The lake is located off of Bear Lake Road in the "Heart of the Park," so named because of the great views and easy access. Trail Gazette states that "different scenic routes [trails] provide marvelous opportunities for photographic subjects such as scenery, flora and fauna, geographic and geological features." Flora in the area around the lake includes aspen and pine trees. A dense pine forest encircles Bierstadt Lake, and the lake "is ringed by sedges that give it a very serene appearance." Fauna in the area are waterfowl, Abert's squirrel, deer and elk.
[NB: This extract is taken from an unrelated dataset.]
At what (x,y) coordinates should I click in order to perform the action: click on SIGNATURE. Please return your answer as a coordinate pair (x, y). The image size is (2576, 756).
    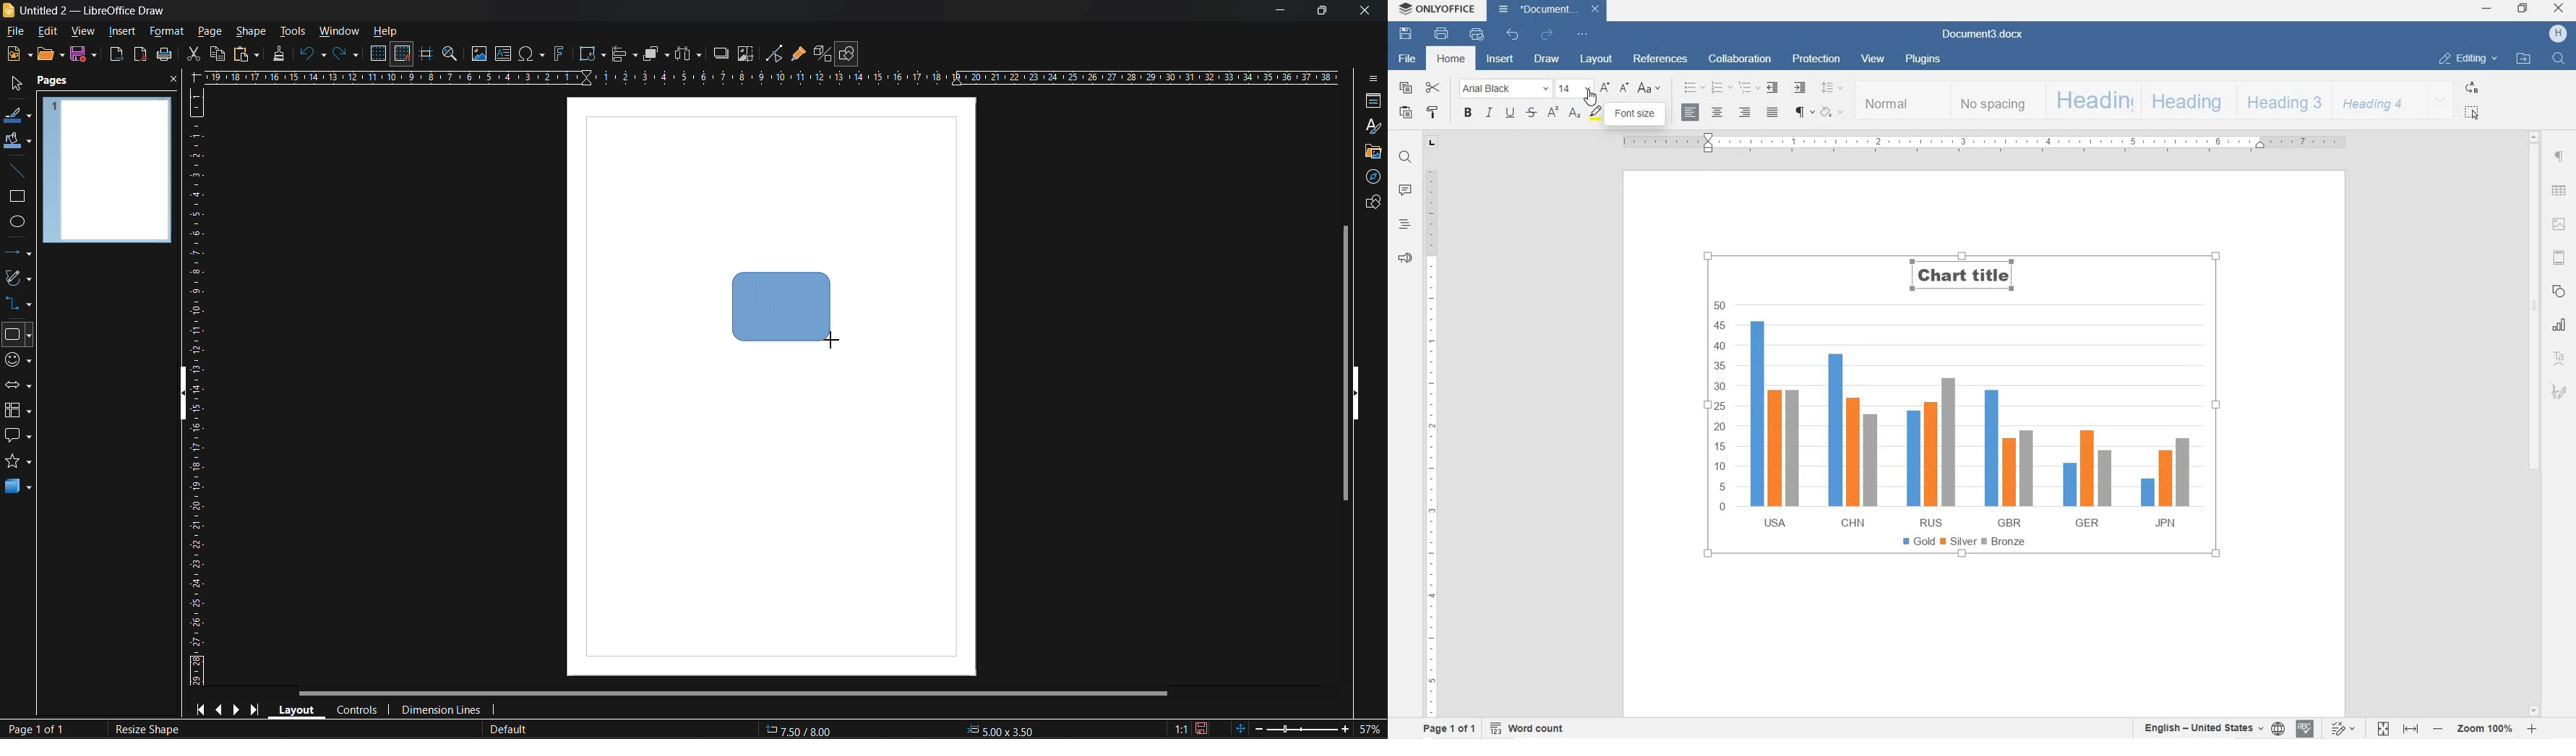
    Looking at the image, I should click on (2559, 394).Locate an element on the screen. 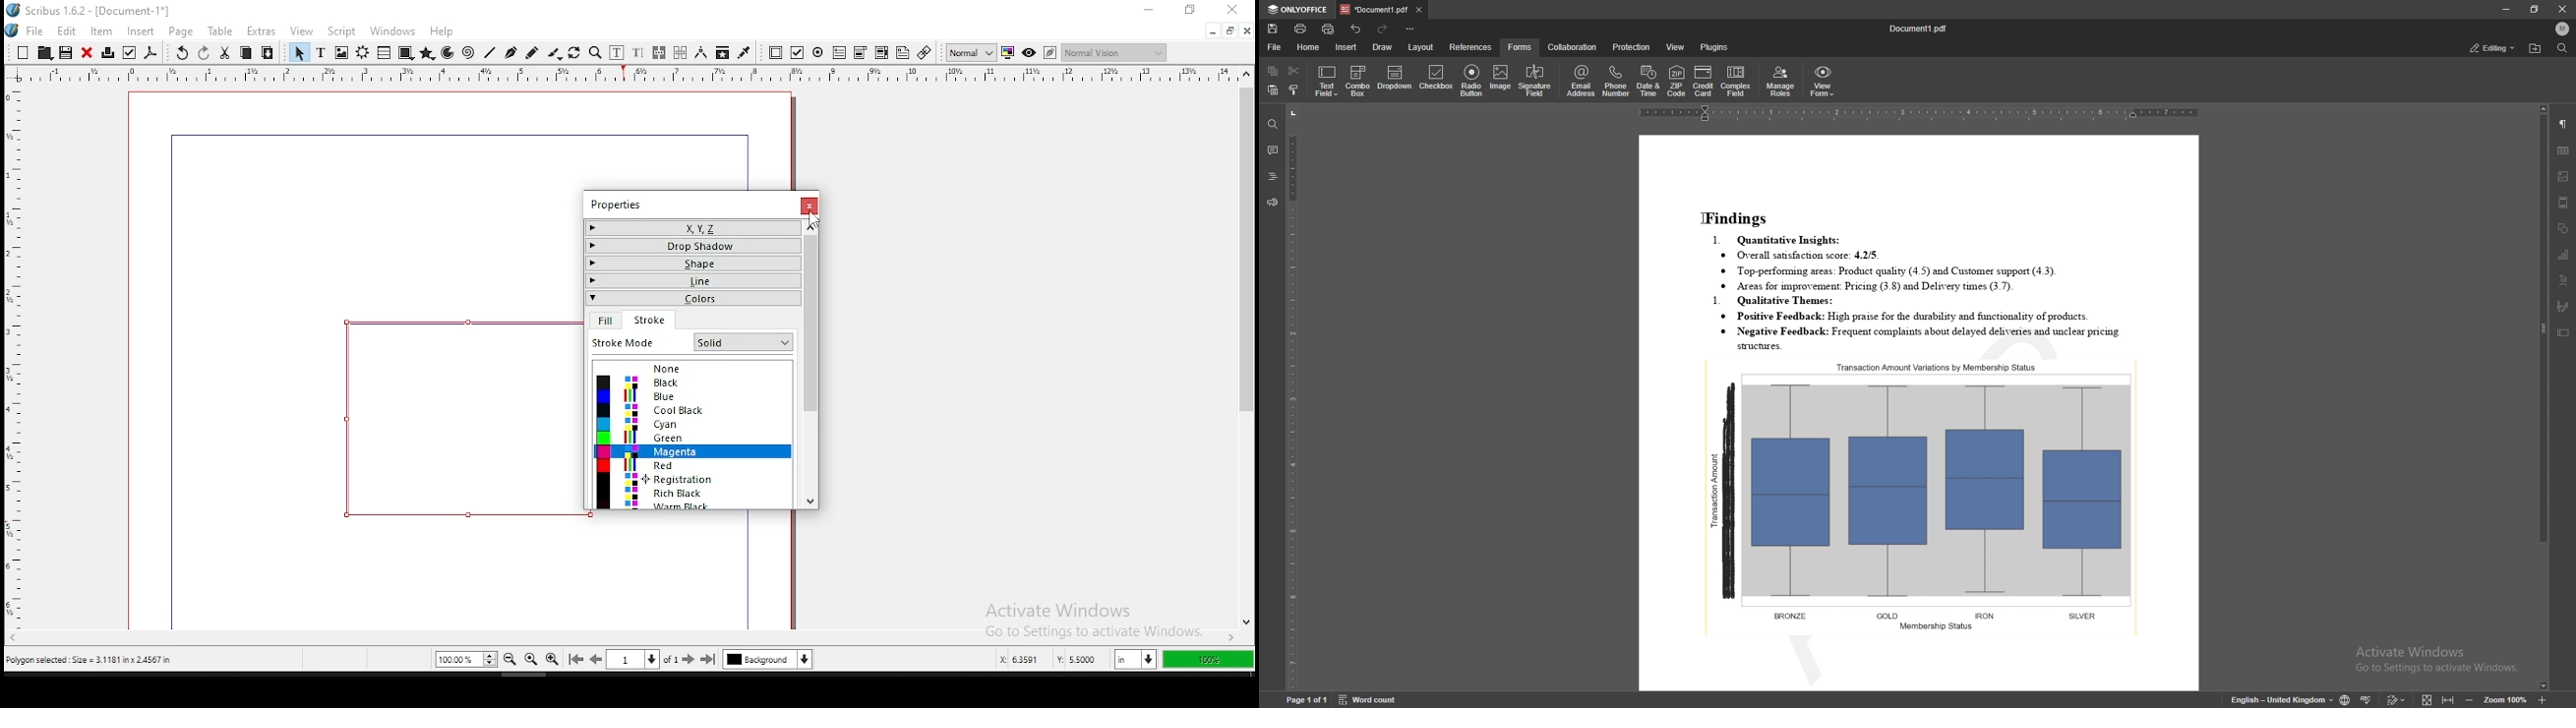 This screenshot has height=728, width=2576. fit to screen is located at coordinates (2427, 698).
There are two trails, according to the Rocky Mountain National Park, through dense forests that lead to Bierstadt Lake within the park. An easy, mostly downhill trail runs 1.6 miles through pine and aspen forests. It begins at Bear Lake Trailhead and runs along Bear Lake. Another is an uphill 1.4 miles trail with switchbacks that begins at the Bierstadt Lake Trailhead. About 1/10 mi into the trail is a horse corral. Near the lake are Longs Peak, Flattop Mountain, Hallett Peak, and Tyndall Glacier. A 0.6 miles trail encircles the subalpine lake, which has a sandy beach along the eastern portion of the lake.

The scenic Hollowell Park trail leads to the Bierstadt Lake area through dense sagebrush and meadows on the north side of Bierstadt Moraine and to the Mill Creek Basin. Fern Lake and Cub Lake trails are also in the vicinity. No picnicking or fishing is allowed.